The Big Red entered Saturday’s game with 2 wins in 26 games on the season, including just one against a Division I opponent. Saturday night, the Big Red did everything they could to get blown out early and often against the Quakers. Cornell chucked any open three it could take, choosing to throw up hopelessly wild shots on off-kilter floaters in the lane and flirting with shot clock violations all night long.

The Big Red couldn’t give the game away, though, because the Quakers wouldn’t take it. A night after Princeton came into Newman Arena and blew out Cornell by 40 points, Penn won by just four, seeing every mistake the Big Red made and raising it another.

In one of the ugliest sequences in a basketball game that you’ll ever see, the Big Red committed an inexplicable shot clock violation with 3.2 seconds left in the first half. Penn followed that blunder up with an even more inexplicable five-second violation of its own, giving the ball back to Cornell. Then Big Red guard Nolan Cressler subsequently nailed a three-pointer to end the half, and Penn had allowed Cornell to erase a half-ending turnover with a momentum-shifting trey.

The bottom line? Saturday night marked one of the ugliest Ivy basketball games in a long, long time. Penn committed 17 turnovers, seven more than Cornell, the team with the worst win-loss record in Division I this year.

“Things like that, we didn’t control them all season long,” Penn coach Jerome Allen said about turnovers that Penn committed in the second half at Cornell. “It’s just frustrating when you just give opportunities to score the ball away.”

What’s more frustrating is that the only thing that saved the Quakers from suffering perhaps their most embarrassing loss in modern times was senior captain Dau Jok’s lights-out performance from beyond the arc. Jok went 6-for-10 from three-point range, with most of those treys crucially countering Big Red offensive rallies at the other end of the floor.

It shouldn’t take a rare explosive offensive effort from beyond the arc to eke your way past the worst team in the country. It just shouldn’t. Sometimes a win still feels like a loss.

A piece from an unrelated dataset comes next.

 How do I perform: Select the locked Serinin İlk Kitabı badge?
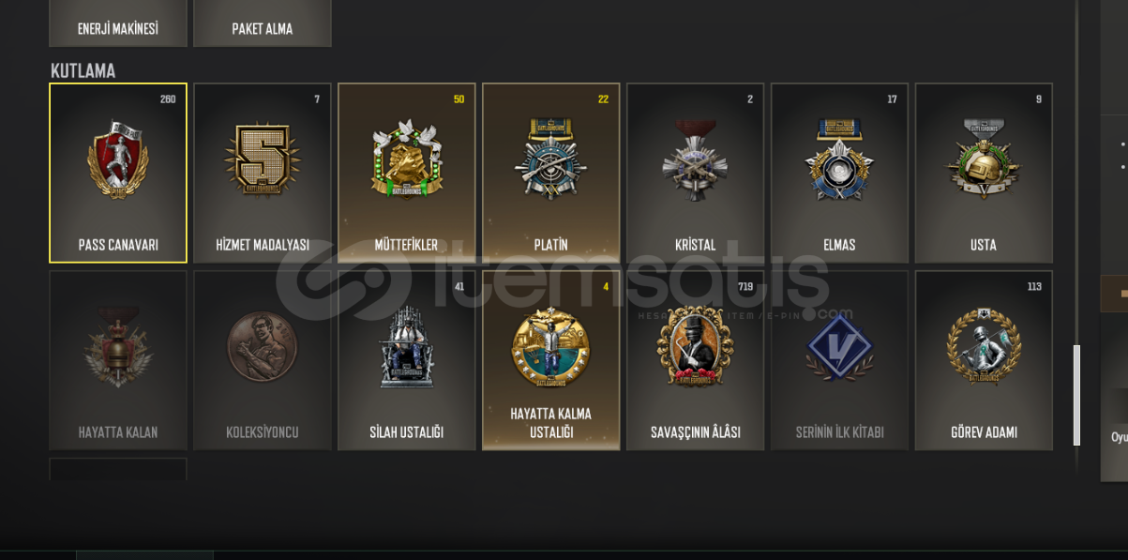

A Penn loss to Cornell Saturday night would have been the program’s worst loss in recent memory, with the exception of Penn’s shocking 60-30 loss at Florida Gulf Coast in Dec. 2007 that foreshadowed the difficult times ahead for the program.

That Penn avoided such a historically bad loss is a credit to the team’s seniors, who stepped up down the stretch Saturday night. Jok’s 21 points paced the Quakers but fellow senior captains Miles Jackson-Cartwright and Fran Dougherty chipped in 15 and 14 points respectively, ensuring the program’s first Ivy road win in a calendar year.

But those seniors are about to be gone forever, and the chief offensive threats they leave behind are sophomores Tony Hicks and Darien Nelson-Henry, who have dealt with obvious temper and conditioning issues respectively during the Ivy stretch run. In other words, this Penn program that struggled mightily twice this season to beat the worst team in the nation seems poised to take still another step backwards if the status quo remains.

And the status quo is ugly, undisciplined basketball from a broken program.